Introduction
La tuberculose méningée est une entité rare et de diagnostic difficile (accessibilité des sites et rentabilité des examens faibles). Le pronostic de la tuberculose méningée reste extrêmement sévère. Les présentations cérébrales peuvent être tout à fait aspécifiques et trompeuses chez de jeunes patients avec un délai prolongé en terme de diagnostic et thérapeutique. L’introduction du traitement est urgente et doit souvent être empirique.

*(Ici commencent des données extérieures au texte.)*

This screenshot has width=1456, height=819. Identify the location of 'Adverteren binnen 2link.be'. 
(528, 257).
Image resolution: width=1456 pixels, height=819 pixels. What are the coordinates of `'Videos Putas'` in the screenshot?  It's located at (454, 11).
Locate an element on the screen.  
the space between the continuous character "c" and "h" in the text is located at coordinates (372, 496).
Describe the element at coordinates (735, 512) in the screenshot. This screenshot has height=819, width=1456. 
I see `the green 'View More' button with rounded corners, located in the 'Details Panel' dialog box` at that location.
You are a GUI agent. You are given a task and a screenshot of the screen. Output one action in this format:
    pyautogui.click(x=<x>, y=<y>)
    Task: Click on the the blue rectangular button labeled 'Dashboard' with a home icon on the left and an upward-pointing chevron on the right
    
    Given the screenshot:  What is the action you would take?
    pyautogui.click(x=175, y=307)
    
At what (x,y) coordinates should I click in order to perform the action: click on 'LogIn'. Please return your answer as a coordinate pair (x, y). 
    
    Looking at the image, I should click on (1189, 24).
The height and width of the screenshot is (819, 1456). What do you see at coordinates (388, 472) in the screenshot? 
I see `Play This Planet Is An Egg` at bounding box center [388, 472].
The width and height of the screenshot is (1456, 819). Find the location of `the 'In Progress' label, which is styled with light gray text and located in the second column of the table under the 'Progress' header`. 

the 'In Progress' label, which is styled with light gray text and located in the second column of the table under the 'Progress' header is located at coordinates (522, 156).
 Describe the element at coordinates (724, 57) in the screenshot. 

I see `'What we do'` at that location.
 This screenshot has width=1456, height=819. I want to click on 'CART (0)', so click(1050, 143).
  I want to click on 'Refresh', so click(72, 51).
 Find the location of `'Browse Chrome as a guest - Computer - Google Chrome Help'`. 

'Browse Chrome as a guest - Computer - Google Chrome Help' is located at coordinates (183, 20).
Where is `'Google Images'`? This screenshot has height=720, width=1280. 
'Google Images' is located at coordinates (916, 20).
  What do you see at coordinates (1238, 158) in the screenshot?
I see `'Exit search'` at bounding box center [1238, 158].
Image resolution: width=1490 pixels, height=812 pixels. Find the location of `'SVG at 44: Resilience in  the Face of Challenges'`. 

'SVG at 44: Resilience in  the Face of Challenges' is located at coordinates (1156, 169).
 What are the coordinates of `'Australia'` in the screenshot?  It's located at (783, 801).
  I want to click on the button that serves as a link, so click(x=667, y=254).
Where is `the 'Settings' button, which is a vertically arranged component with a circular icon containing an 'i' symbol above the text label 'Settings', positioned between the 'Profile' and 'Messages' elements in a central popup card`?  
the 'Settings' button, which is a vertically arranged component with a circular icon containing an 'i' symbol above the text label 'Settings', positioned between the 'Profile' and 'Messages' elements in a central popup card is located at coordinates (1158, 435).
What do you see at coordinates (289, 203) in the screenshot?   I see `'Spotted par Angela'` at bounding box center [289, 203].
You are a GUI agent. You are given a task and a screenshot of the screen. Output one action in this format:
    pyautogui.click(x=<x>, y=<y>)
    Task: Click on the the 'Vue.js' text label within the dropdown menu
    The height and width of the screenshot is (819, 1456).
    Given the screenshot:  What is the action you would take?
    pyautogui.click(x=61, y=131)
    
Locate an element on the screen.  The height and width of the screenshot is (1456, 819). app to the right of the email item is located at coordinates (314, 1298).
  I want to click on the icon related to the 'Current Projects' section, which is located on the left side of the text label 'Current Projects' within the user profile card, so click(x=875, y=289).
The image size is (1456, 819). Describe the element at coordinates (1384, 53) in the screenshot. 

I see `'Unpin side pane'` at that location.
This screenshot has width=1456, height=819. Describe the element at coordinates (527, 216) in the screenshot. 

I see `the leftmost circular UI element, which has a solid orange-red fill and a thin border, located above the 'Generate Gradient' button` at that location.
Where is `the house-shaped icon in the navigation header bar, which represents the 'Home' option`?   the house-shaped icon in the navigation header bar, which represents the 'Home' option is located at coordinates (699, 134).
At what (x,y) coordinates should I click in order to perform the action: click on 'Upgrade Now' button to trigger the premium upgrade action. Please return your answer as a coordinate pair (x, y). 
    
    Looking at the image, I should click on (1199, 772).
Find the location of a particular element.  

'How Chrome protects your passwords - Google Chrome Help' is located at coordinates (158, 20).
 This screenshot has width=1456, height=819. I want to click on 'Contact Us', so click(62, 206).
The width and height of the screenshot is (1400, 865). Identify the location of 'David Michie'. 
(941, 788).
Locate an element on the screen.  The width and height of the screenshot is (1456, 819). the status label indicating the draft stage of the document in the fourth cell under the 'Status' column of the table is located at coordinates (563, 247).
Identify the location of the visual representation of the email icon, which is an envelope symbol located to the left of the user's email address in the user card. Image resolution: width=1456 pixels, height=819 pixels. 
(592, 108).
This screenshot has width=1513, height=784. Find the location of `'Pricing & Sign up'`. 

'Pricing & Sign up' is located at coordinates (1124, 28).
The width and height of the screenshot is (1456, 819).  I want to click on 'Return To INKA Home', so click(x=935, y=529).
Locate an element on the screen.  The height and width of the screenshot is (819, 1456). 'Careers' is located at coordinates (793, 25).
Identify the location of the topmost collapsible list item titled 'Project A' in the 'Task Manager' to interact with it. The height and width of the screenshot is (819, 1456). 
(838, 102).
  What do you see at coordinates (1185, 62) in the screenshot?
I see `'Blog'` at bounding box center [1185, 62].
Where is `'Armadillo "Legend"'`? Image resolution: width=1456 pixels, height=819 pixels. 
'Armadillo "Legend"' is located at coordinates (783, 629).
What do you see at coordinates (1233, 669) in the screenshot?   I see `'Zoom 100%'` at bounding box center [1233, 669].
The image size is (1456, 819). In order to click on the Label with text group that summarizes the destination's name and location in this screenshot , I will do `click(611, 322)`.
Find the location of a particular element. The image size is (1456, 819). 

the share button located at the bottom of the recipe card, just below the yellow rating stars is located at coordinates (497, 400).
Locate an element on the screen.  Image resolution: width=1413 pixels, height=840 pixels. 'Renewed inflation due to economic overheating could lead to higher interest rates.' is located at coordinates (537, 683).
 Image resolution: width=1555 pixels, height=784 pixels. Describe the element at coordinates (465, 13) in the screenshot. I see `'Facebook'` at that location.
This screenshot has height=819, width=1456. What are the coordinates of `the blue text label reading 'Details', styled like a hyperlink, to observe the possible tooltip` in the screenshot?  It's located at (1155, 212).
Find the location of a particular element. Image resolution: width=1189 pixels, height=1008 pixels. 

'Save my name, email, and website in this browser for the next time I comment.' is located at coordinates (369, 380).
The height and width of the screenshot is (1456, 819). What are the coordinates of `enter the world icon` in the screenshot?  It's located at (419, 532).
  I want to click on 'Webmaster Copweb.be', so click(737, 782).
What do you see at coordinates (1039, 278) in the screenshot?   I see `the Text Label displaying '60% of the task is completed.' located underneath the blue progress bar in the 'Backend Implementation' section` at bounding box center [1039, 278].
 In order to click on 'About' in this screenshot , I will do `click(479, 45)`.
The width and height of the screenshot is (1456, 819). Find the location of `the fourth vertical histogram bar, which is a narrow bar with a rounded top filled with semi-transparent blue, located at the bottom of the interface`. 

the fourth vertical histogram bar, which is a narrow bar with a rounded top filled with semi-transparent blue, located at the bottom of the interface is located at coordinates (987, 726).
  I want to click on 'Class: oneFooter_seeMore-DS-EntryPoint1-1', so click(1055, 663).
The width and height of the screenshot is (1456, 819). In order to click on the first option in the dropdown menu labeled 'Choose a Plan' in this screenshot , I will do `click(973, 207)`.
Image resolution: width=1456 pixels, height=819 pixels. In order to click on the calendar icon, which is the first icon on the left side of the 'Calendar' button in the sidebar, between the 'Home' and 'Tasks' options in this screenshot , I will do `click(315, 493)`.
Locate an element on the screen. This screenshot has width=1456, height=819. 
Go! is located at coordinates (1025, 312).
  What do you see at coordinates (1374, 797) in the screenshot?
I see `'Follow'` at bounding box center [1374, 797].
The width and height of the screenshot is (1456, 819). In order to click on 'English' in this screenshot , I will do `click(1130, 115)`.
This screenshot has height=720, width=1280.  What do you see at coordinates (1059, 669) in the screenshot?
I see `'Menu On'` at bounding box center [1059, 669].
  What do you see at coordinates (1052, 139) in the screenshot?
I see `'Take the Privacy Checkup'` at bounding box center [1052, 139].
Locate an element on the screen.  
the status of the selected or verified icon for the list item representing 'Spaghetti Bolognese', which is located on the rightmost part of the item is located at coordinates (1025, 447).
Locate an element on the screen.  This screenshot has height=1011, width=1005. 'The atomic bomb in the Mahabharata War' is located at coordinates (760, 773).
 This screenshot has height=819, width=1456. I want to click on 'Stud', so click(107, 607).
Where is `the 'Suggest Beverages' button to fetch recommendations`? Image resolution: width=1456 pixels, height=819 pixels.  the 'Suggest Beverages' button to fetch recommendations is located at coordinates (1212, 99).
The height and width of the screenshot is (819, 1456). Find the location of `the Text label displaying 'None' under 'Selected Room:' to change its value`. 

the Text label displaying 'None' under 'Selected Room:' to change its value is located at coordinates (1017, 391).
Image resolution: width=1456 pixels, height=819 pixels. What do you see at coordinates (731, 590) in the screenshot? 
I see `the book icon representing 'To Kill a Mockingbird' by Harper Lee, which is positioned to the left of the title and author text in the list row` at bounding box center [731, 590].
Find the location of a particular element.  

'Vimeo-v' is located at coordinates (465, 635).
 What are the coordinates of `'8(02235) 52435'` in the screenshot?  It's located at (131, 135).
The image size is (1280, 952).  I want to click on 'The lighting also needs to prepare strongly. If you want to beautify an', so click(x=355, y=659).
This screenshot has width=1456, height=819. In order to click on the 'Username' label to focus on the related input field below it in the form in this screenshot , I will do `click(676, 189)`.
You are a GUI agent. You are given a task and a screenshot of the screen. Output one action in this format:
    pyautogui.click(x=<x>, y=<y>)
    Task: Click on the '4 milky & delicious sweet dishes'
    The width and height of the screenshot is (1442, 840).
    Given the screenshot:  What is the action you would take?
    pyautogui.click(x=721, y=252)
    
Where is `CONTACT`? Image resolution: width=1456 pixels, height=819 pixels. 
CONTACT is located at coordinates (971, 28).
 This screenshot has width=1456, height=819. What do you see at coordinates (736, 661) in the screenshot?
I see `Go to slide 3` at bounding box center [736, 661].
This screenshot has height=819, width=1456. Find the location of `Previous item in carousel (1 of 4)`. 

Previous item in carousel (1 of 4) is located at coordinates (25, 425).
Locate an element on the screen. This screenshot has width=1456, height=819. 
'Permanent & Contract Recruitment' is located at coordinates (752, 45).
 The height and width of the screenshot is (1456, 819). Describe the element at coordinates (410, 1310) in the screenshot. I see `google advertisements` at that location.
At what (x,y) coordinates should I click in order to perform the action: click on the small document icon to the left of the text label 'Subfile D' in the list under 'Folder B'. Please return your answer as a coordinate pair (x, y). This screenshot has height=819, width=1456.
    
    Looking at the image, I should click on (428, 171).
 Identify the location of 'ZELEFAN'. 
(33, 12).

Nous rapportons le cas d’un patient avec une tuberculose méningée illustrant la complexité diagnostique initiale, dans le cadre d’une manifestation d’allure psychiatrique.
Cas clinique
Nous rapportons le cas d’un patient de 47 ans d’origine africaine, vivant en Belgique depuis 3 ans, admis en salle d’urgence pour des troubles du comportement au domicile. Suite à l’appel d’un voisin, le patient est retrouvé à son domicile, confus, mutique avec des troubles du comportement (se masturbe de façon répétée, lèche le sol,…). Les antécédents et le traitement du patient sont inconnus. Selon ce voisin, le patient aurait déjà déclenché un incendie volontaire dans l’habitat deux années auparavant. Le comportement est décrit comme inadapté.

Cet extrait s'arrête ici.